HP execs are claiming they were misled by Autonomy when former CEO Léo Apotheker made the second-largest acquisition in the company's history last year.
That alleged deception accounted for most of an $8.8 billion writedown the company's taking.
But what exactly are they accusing the former management team at Autonomy of doing?
The allegations are that people at Autonomy ran their books in such a way that it made the company seem more valuable than it was. AllThingD's Arik Hesseldahl offers a good rundown of the charges:
- Of HP's $8.8 billion writedown announced today, $5 billion is related to the alleged fraud at Autonomy. The rest comes from impairment of goodwill and other intangible assets related to the acquisition, prompted by the drop in HP's stock price.
- HP says Autonomy was selling some low-margin hardware at a loss but booking those sales as high-margin software sales.
- It was allegedly hiding this by reporting some portion of the cost of those products as a marketing expense, rather than as a cost of goods sold.
- HP is also accusing Autonomy of not properly reporting deals to license its software to resellers—partners who sold Autonomy software with packages of hardware or services. These deals were allegedly reported as revenue in advance of actual sales to customers using the software.

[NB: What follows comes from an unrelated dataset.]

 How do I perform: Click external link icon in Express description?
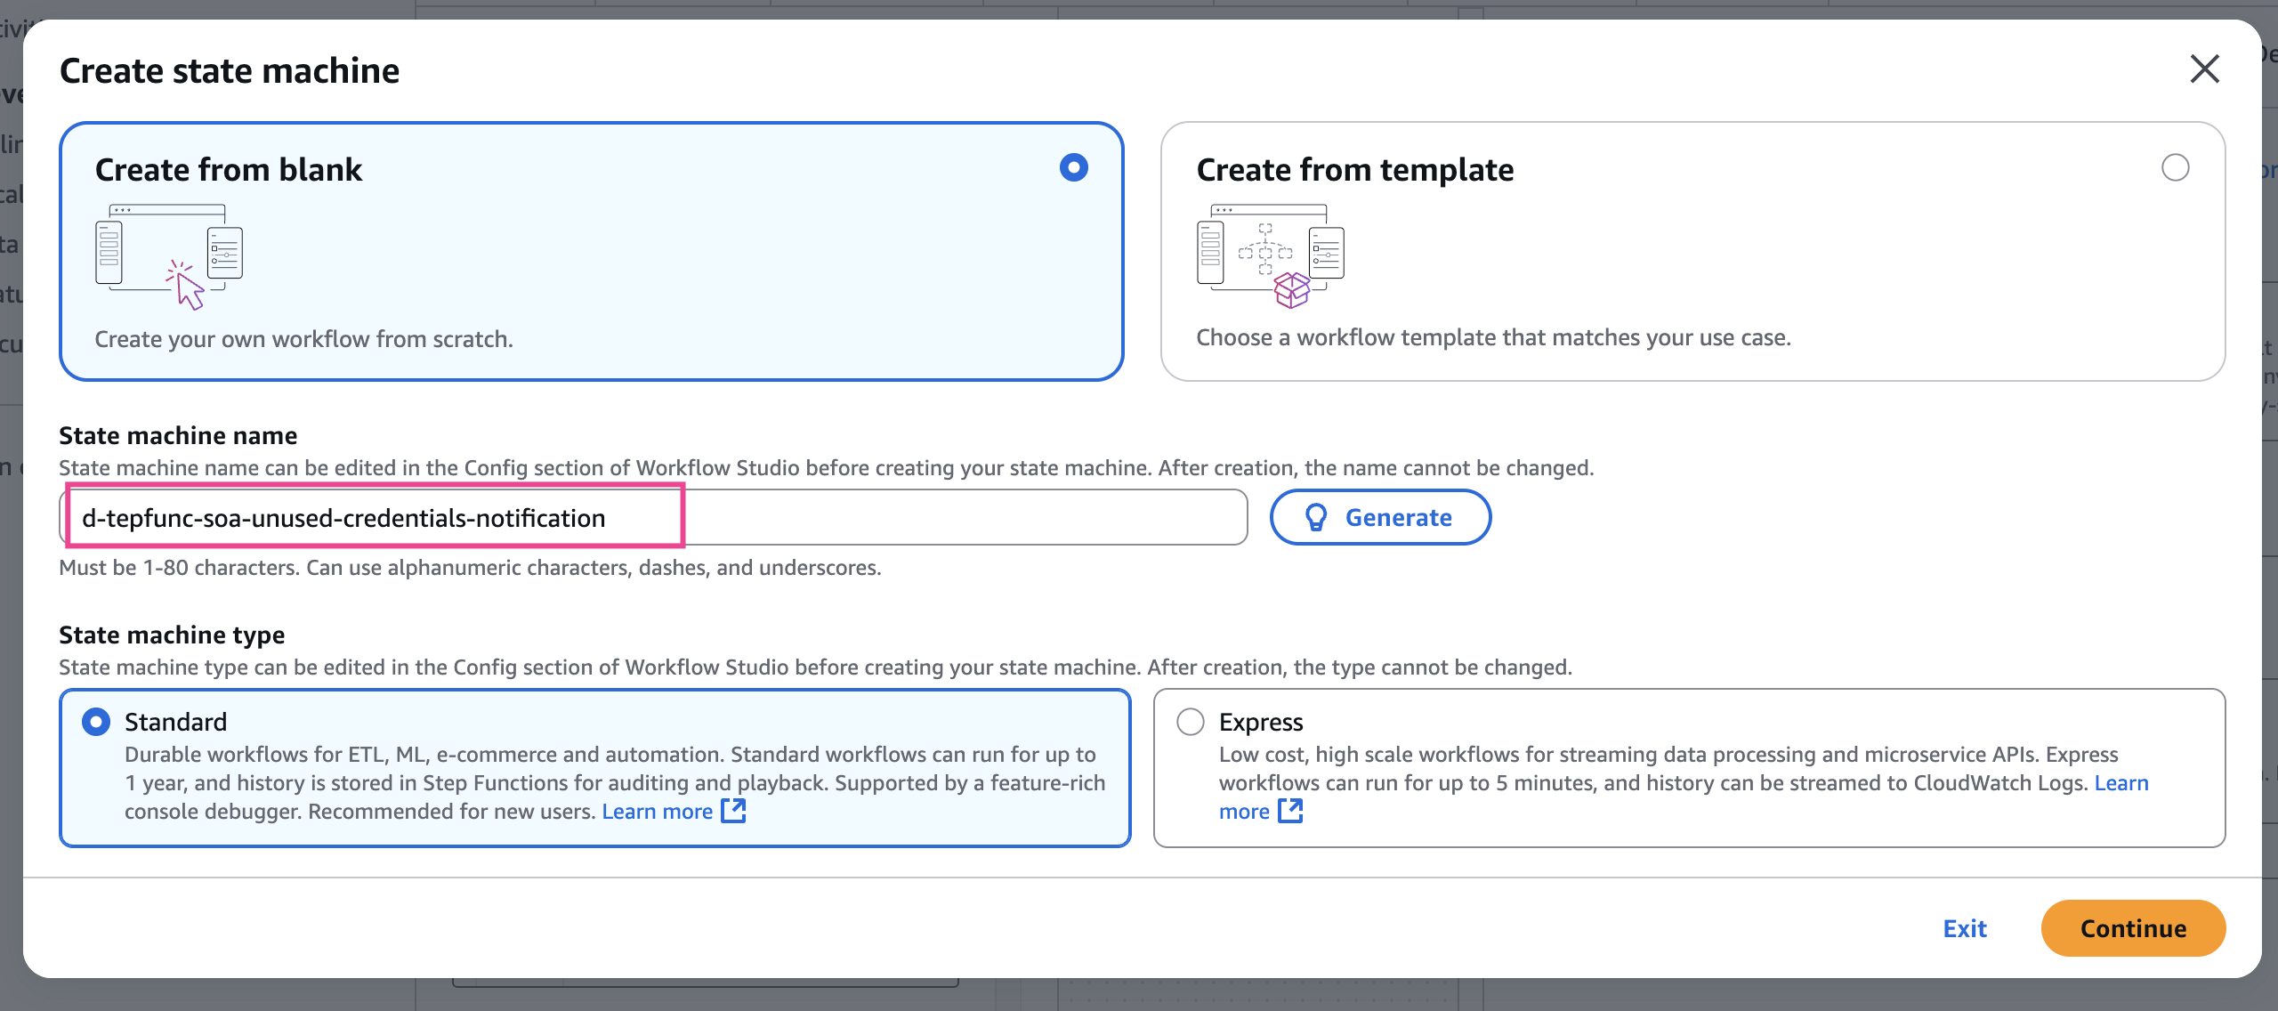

- HP is also accusing Autonomy of not booking its software-as-a-service sales correctly. Revenue on software-as-a-service deals should only be recognized when the customer pays, according to accounting standards—typically on a monthly subscription basis. HP says Autonomy was reporting these deals as if they were software-license agreements and recognizing all the revenue upfront.
Mike Lynch, Autonomy's CEO at the time of the deal, who also ran Autonomy as an HP unit for a period after the sale, denies any wrongdoing and says that HP's examination of the company's financials before the deal was made, was "exhaustive," involving representatives from HP and outside firms KPMG, Barclays, and Perella Weinberg.